Bruce DeSilva’s crime fiction has won the Edgar and Macavity Awards; has been listed as a finalist for the Shamus, Anthony, and Barry Awards; and has been published in ten foreign languages. His short stories have appeared in Akashic Press's award-winning noir anthologies. He has reviewed books for The New York Times Sunday Book Review, Publishers Weekly, and The Associated Press. Previously, he was a journalist for forty years, most recently as writing coach world-wide for the AP, editing stories that won every major journalism award including the Pulitzer. His fourth novel, A Scourge of Vipers, has just been published by Forge in hardcover and e-book editions.

review: a scourge of vipers by bruce desilva

This post contains affiliate links.

Liam Mulligan is a long-time newspaper reporter whose job has been negatively affected by corporate consolidation and budget cuts, but he's hanging on despite a micro-managing boss who never lets him do any actual reporting anywhere. But Mulligan's personal life leads him to plenty of stories to investigate anyway. This time around he's looking into the possible legalization of sports gambling in Rhode Island. It just so happens that Mulligan is friends with the governor who has proposed this plan to help the state's budget shortfalls. Many people have an interest in sports gambling and at least a few wind up dead in A Scourge of Vipers.

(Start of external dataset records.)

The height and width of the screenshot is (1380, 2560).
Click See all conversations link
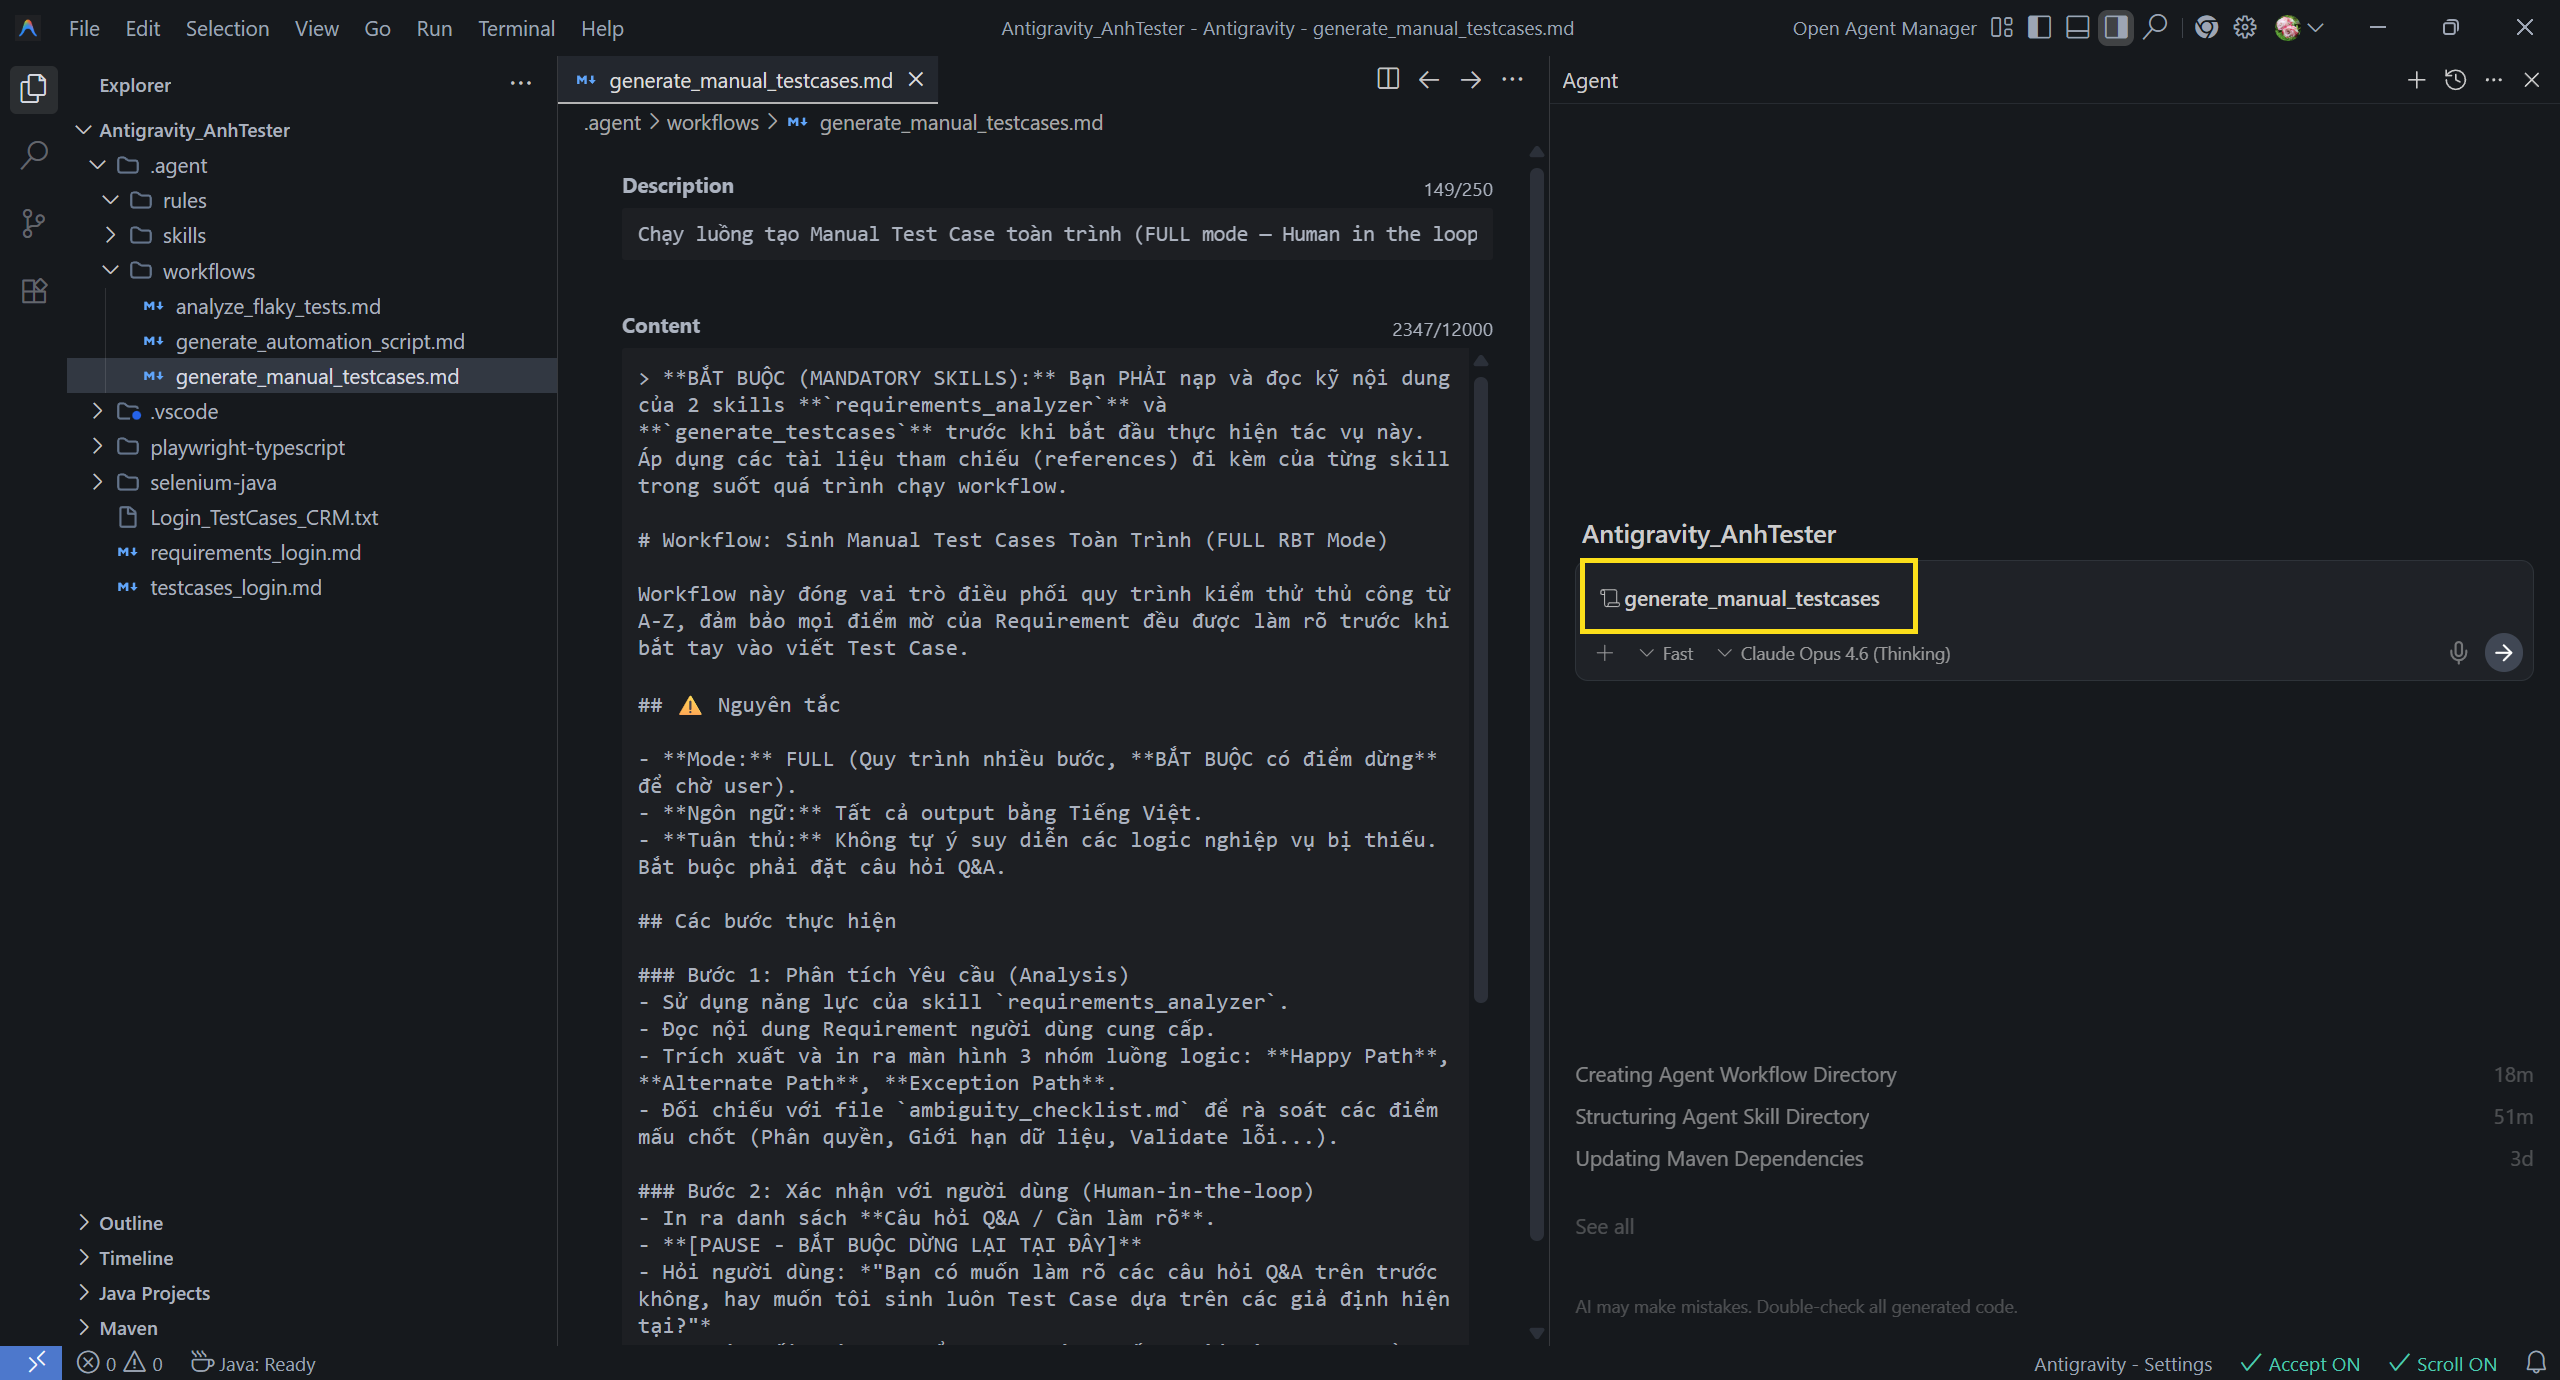pyautogui.click(x=1604, y=1226)
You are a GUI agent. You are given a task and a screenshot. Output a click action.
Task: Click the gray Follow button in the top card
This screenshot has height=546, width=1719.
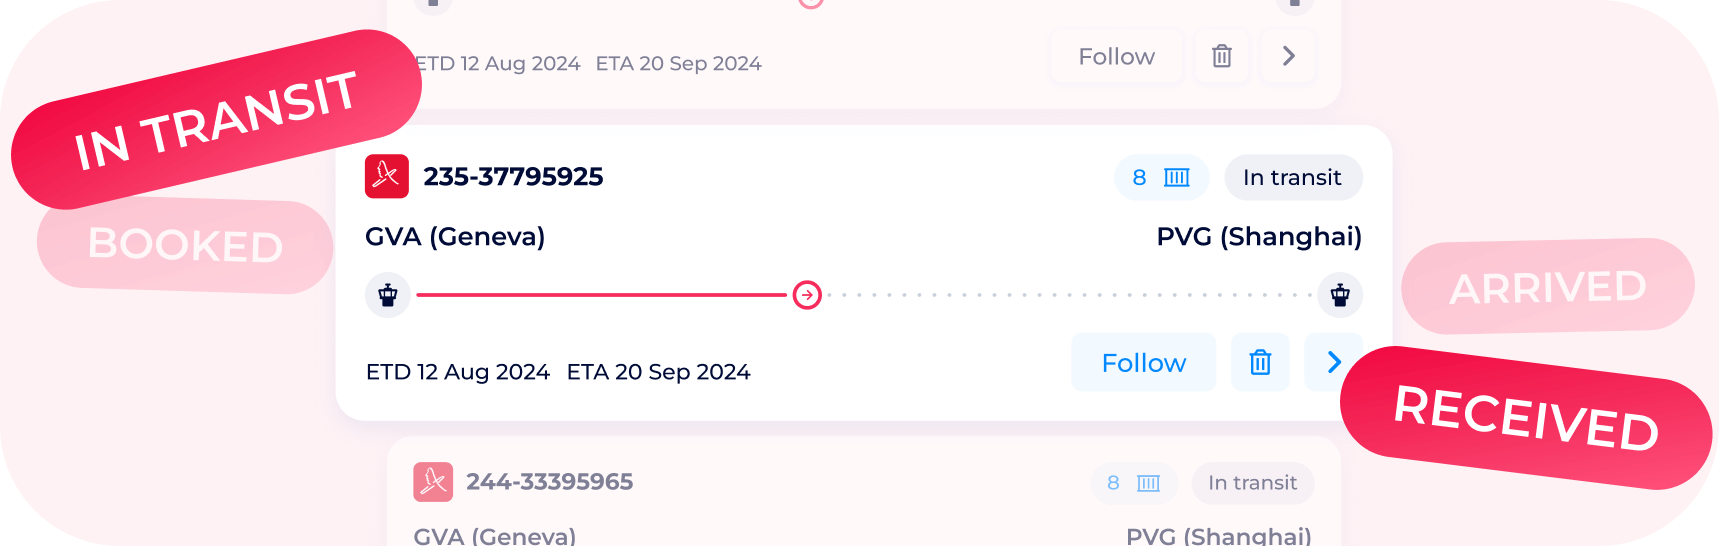1116,57
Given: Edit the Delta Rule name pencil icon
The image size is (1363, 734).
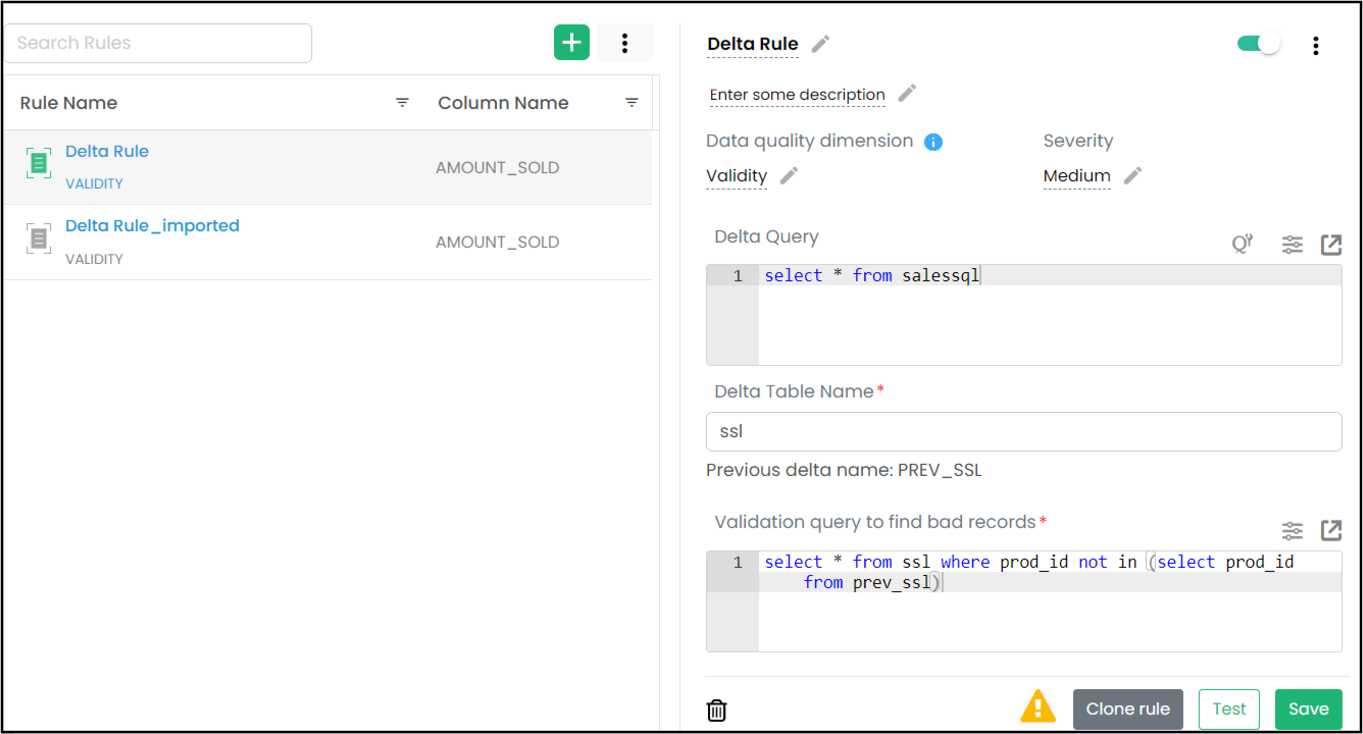Looking at the screenshot, I should 821,44.
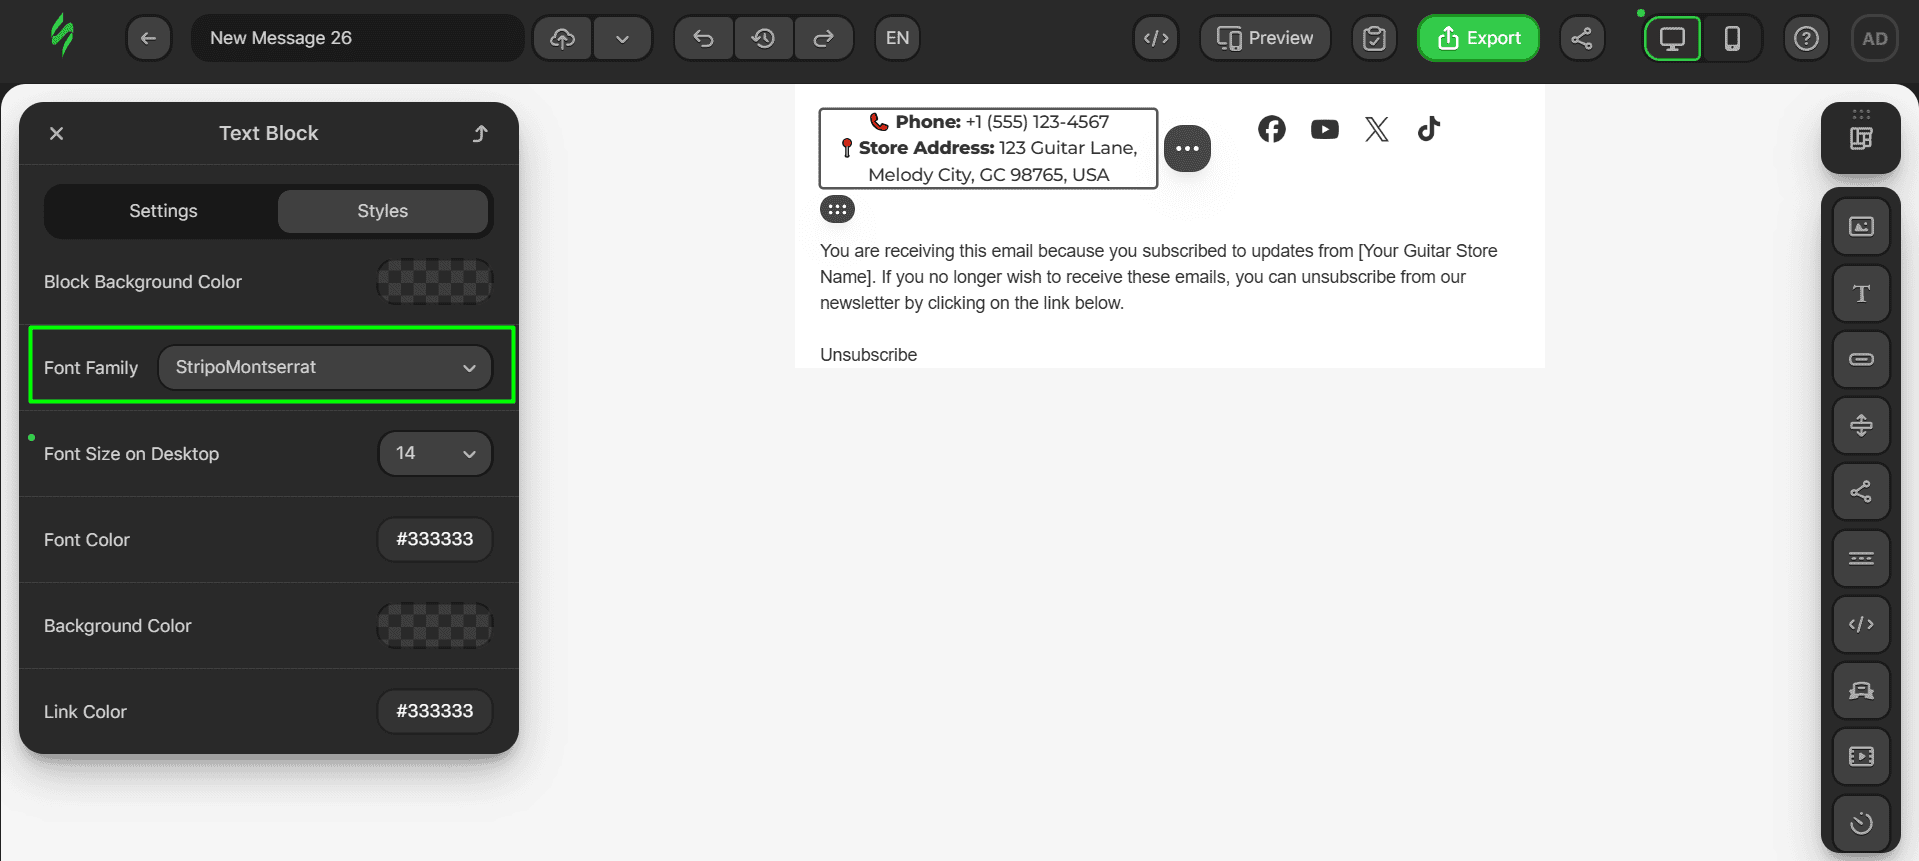This screenshot has width=1919, height=861.
Task: Click the redo arrow icon
Action: [x=823, y=38]
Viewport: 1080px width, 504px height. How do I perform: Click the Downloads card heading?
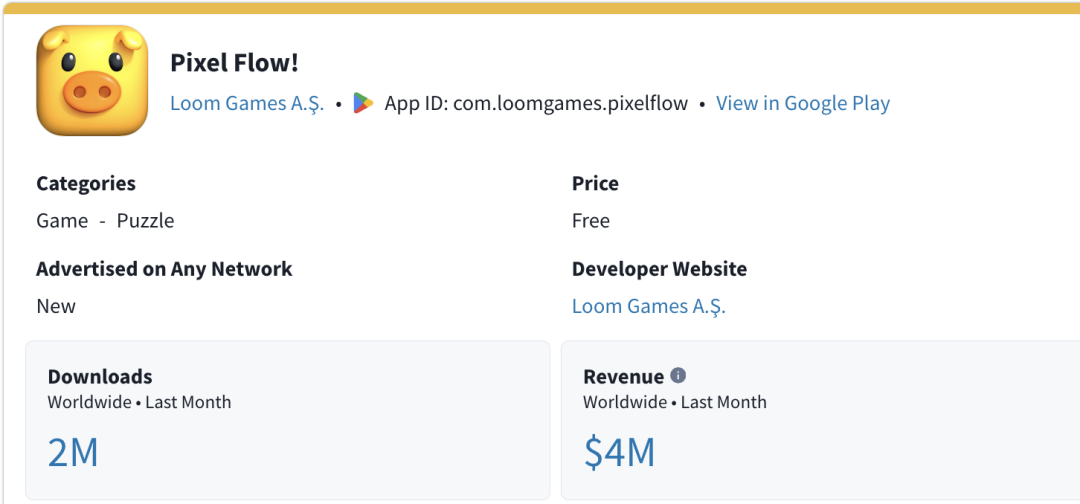[100, 377]
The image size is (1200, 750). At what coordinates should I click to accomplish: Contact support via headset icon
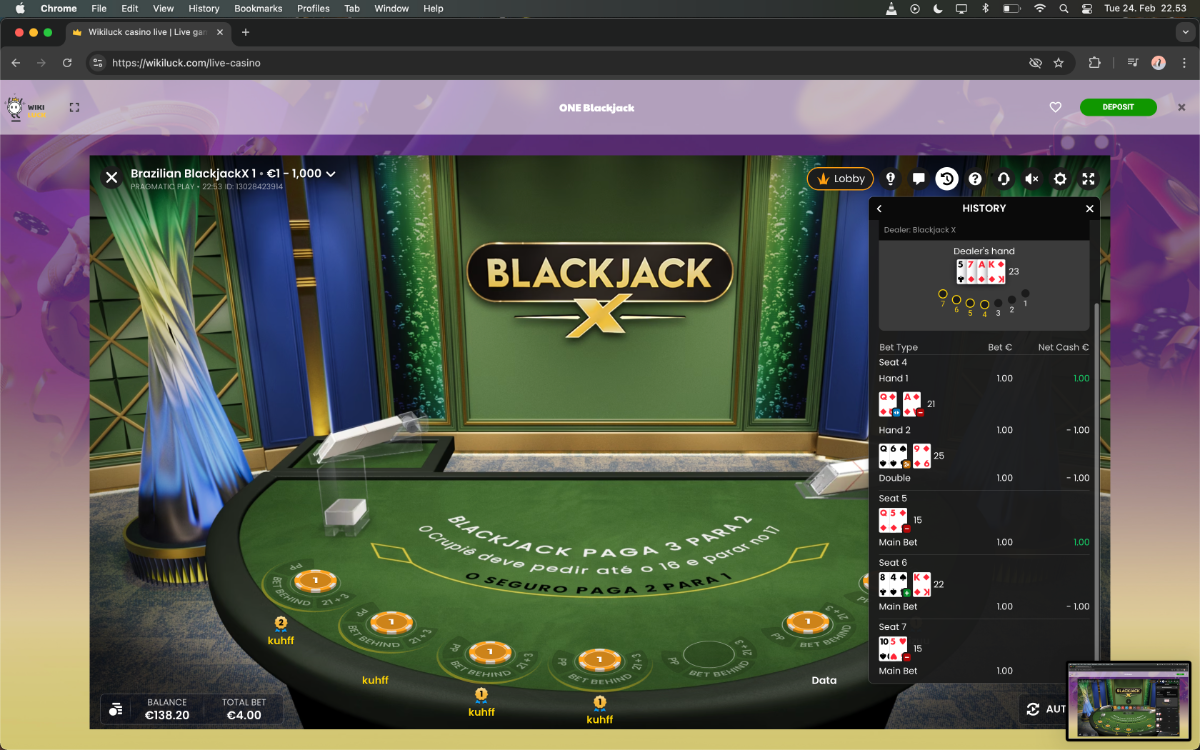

With Mulligan as the lead, A Scourge of Vipers is smart and entertaining. Bruce DeSilva nails the current state of many news outlets which lends the novel a real authenticity. The engaging plot is filled with plenty of scandal and intrigue, but also provides comic relief (Mulligan is fantastically snarky) and bits of romance making it a delightful read. Although A Scourge of Vipers is the fourth book in the Mulligan series, it works well as a standalone.
Review copy provided by the publisher, Forge Books.